Monopol jedynej firmy wykonującej przewozy autobusowe między Andrychowem a Wadowicami pozostanie na razie niezagrożony. Drugi przewoźnik, który planował od września uruchomić kursy na tej trasie, prawdopodobnie wycofał się z tego pomysłu.
Jak już pisaliśmy, połączenia miała wykonywać od początku września spółka z o.o. PKS Południe ze Świerklańca. Jest to ta sama firma, która realizuje kursy w ramach komunikacji miejskiej na terenie gminy Andrychów. Jednakże linia do Wadowic miała być niezależną inicjatywą samego przewoźnika. Na początku tego miesiąca, a nawet w jego połowie, zdawało się, że nie ma żadnych wątpliwości co do tego, iż nowe połączenia ruszą. Nawet kierowcy w miejskich busach chętnie informowali pasażerów o planowanych kursach. Zapowiadali, że rozkłady jazdy wkrótce pojawią się na przystankach.

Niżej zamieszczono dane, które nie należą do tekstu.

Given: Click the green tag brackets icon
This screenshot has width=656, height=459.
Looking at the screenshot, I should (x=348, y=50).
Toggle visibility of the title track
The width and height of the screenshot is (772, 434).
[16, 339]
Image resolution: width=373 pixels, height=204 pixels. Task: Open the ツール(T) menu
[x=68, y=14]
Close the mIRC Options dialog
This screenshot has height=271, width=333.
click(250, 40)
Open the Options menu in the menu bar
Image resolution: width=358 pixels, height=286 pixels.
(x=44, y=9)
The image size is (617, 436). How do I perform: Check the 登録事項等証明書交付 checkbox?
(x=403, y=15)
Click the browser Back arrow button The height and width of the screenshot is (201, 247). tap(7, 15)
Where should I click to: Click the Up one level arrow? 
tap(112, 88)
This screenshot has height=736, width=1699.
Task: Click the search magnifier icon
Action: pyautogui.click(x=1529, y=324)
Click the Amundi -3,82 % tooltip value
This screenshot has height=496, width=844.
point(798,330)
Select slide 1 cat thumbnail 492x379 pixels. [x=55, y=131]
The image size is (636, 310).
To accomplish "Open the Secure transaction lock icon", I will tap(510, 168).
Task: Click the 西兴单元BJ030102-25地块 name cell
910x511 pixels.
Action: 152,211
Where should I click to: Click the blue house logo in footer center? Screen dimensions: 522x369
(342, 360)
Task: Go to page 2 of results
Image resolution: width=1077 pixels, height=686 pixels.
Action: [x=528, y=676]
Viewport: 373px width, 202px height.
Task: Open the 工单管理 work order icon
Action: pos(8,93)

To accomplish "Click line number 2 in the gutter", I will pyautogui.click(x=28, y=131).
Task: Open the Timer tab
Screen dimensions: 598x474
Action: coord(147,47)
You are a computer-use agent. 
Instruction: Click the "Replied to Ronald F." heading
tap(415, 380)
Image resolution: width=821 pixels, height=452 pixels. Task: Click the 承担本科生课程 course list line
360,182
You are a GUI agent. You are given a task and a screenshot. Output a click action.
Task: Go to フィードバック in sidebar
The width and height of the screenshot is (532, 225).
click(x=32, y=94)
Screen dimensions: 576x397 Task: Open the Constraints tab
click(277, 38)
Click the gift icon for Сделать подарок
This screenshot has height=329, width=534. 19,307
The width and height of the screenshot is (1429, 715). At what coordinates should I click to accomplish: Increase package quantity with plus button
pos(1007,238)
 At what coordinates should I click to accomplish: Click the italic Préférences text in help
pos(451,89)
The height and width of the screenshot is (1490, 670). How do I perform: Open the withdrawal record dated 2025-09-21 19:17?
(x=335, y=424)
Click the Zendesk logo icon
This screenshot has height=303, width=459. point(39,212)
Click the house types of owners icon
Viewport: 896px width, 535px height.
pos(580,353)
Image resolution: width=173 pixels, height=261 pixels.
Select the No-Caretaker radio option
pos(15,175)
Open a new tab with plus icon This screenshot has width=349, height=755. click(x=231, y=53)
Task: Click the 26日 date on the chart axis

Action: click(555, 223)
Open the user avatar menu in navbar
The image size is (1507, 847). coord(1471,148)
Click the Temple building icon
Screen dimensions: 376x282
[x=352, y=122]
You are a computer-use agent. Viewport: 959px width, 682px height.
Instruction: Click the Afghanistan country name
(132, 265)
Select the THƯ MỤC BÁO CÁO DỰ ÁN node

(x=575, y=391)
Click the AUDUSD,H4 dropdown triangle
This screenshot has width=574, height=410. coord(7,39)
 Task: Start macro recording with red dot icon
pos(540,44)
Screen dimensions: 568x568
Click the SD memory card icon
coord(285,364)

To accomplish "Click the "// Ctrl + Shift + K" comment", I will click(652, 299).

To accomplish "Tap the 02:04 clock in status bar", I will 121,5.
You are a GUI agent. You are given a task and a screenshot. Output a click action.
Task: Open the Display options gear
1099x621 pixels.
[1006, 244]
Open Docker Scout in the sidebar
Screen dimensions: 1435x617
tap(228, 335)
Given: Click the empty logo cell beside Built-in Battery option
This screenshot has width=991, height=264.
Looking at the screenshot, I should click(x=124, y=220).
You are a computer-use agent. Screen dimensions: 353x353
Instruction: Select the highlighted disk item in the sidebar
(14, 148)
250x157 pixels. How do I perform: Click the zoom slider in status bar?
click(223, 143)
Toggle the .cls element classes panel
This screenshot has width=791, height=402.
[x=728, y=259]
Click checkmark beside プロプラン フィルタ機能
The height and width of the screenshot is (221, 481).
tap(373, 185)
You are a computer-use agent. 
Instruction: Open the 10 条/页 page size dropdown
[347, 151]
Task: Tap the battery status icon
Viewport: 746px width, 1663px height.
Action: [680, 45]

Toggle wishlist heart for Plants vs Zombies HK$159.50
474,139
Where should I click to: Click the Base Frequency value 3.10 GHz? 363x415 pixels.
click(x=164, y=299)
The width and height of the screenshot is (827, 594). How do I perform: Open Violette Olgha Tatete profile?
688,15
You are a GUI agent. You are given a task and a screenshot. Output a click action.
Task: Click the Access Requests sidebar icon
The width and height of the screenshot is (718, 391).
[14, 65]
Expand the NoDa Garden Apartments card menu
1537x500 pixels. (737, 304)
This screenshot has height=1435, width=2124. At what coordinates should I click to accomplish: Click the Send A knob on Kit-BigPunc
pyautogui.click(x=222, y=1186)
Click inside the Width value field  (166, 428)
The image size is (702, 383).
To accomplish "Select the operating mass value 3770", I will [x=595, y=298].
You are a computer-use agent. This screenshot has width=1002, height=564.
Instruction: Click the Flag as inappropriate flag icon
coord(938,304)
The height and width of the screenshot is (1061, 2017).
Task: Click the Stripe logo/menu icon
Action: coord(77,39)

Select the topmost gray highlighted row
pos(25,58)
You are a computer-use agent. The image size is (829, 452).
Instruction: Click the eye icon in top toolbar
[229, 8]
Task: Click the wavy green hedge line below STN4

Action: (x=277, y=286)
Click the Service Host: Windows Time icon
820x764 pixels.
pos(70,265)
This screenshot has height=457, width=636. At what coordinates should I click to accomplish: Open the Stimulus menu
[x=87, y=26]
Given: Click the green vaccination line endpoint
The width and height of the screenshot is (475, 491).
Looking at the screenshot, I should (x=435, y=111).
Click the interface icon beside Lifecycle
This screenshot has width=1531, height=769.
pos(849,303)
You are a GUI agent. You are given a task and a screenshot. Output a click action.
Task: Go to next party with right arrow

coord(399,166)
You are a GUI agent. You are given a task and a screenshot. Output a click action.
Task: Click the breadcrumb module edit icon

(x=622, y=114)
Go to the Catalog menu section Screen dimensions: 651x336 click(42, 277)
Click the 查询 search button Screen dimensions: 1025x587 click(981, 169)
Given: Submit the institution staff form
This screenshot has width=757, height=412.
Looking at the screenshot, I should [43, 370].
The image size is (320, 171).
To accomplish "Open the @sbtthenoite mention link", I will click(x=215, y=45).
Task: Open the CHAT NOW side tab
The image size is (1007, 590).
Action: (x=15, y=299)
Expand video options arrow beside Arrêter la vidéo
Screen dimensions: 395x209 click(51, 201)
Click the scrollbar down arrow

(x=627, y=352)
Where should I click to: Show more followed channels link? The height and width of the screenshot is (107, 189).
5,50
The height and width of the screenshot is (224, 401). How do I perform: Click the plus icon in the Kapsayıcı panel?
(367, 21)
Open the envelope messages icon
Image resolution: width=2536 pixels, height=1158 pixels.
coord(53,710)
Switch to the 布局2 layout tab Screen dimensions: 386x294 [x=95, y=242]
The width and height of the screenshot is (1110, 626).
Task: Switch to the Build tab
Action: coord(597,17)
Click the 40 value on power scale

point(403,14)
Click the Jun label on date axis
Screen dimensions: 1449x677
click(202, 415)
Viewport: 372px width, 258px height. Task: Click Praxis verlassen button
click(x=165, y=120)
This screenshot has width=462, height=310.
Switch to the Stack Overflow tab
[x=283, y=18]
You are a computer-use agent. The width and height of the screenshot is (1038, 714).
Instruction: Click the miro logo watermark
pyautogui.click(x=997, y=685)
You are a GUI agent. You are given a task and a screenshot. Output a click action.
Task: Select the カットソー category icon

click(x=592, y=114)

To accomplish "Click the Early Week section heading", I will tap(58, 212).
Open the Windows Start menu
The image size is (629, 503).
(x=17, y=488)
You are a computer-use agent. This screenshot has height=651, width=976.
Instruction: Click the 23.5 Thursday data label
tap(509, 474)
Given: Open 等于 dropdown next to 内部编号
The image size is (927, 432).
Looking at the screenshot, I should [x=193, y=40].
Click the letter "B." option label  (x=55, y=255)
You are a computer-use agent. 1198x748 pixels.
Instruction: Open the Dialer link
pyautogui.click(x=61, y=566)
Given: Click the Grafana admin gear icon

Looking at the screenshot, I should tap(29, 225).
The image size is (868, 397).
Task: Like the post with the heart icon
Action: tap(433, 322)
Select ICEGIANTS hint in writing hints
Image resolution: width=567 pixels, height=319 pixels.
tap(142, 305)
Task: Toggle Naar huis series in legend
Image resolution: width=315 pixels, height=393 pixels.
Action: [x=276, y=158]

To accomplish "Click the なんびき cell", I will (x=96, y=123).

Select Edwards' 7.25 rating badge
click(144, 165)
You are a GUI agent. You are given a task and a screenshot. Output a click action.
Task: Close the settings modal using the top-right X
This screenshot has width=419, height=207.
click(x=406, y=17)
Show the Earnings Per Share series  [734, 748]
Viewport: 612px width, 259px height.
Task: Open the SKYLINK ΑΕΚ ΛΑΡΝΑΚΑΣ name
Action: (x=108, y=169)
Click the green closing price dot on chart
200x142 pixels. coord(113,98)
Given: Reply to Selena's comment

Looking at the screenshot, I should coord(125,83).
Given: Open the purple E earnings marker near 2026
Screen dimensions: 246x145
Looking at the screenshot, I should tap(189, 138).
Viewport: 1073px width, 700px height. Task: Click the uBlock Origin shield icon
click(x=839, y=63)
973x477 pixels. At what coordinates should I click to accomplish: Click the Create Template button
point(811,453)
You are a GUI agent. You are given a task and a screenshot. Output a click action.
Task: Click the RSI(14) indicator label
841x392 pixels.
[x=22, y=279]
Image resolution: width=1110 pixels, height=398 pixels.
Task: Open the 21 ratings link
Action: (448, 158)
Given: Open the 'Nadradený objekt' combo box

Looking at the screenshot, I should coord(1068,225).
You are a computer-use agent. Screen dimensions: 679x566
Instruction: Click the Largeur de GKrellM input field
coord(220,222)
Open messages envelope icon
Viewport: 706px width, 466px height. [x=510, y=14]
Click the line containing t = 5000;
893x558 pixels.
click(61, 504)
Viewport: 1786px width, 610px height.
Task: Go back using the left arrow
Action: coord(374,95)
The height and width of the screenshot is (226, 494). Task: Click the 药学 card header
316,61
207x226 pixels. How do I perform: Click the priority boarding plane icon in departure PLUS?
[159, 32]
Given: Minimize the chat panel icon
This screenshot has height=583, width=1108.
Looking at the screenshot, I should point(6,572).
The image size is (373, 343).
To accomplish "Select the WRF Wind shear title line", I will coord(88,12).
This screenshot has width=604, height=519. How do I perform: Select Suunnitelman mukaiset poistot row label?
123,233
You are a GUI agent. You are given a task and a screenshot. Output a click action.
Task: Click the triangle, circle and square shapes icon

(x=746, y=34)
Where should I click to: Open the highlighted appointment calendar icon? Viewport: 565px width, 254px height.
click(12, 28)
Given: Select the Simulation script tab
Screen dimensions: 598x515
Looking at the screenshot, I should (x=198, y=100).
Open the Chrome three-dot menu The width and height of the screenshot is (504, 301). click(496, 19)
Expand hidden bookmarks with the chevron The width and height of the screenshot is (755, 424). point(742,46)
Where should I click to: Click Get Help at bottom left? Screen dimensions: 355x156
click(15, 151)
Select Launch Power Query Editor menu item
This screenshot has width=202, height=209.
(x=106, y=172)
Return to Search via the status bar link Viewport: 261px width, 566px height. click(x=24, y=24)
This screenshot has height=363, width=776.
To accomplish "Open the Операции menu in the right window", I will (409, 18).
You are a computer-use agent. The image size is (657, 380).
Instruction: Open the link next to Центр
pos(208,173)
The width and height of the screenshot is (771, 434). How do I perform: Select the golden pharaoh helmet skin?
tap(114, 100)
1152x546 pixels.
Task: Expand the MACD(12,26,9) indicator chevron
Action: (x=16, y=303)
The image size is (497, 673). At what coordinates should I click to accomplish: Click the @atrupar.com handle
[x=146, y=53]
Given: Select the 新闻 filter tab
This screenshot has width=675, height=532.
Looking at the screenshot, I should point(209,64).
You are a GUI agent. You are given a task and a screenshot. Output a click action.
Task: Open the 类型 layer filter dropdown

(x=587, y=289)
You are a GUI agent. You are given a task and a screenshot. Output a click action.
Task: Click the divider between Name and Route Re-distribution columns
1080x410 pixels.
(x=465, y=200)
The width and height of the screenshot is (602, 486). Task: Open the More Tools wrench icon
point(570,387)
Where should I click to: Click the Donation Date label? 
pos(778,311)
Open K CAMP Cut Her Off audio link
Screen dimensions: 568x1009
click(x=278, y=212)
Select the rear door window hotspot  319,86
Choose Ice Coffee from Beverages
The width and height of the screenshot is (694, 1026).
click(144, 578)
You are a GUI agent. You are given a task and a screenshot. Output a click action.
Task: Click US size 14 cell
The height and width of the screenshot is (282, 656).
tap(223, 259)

ZOBACZ: Konkurencja dla monopolisty. Nowy przewoźnik na trasie Andrychów – Wadowice, 20 nowych połączeń z Andrychowa do Wadowic
Potem jednak (jak pisaliśmy tutaj) okazało się, że przewoźnik nie złożył do Starostwa Powiatowego w Wadowicach wniosku o wydanie zezwolenia na wykonywanie przewozu osób na linii Andrychów - Wadowice. A prezesi PKS Południe Sp. z o.o. stali się nieuchwytni. W sekretariacie firmy mówiono nam, iż obydwaj wyjechali na wypoczynek.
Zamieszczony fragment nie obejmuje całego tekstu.